* [Dataset records]:
## BEGIN
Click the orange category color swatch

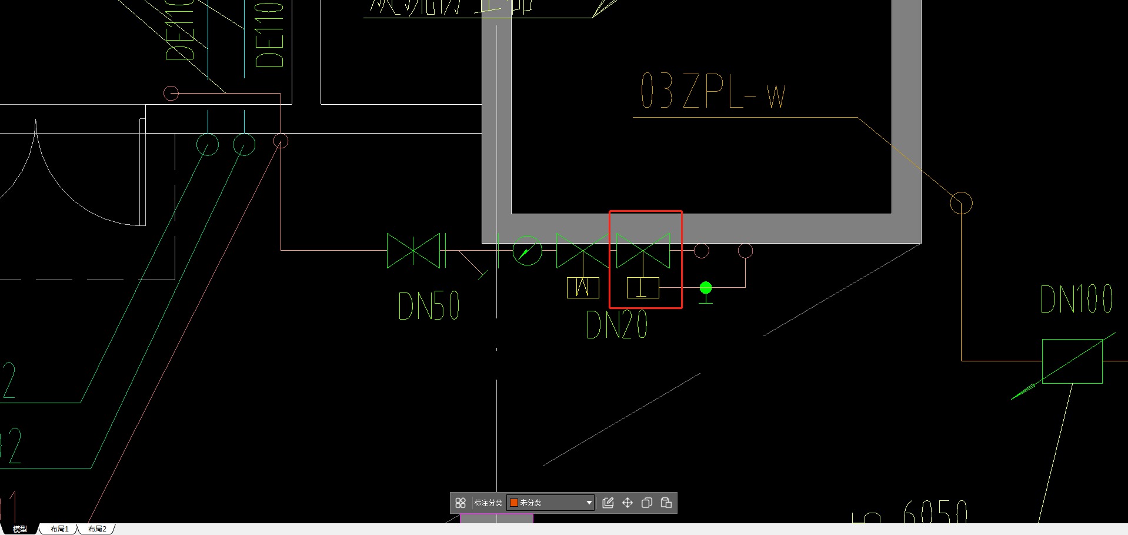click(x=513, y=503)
## END
## BEGIN
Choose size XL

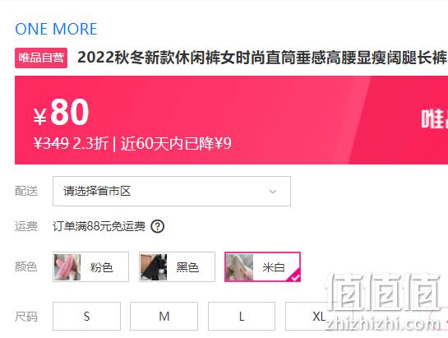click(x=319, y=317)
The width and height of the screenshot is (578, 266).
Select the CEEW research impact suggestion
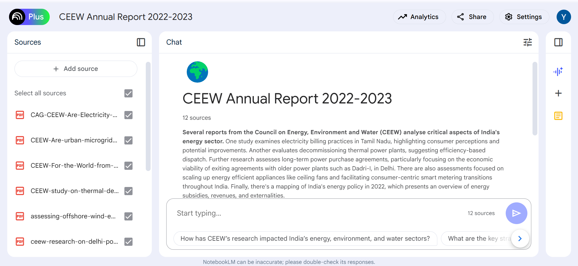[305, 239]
## END
## BEGIN
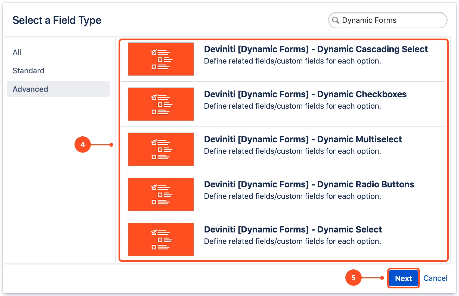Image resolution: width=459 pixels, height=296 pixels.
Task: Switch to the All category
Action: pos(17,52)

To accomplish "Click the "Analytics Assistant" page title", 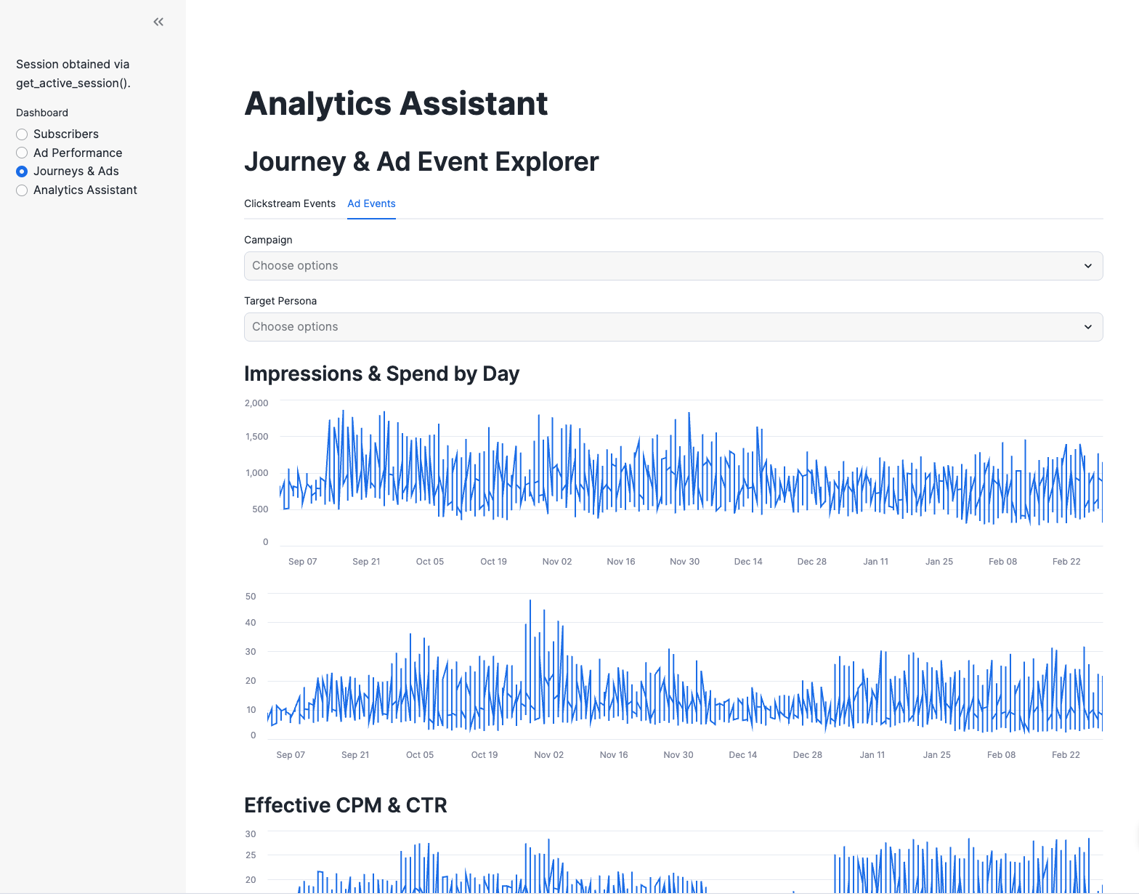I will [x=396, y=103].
## END
* [Directions for this task]: Return each line of the records above that contains the word "category".

* [Solution for this task]:
Click the orange category color swatch
Task: Switch to the All category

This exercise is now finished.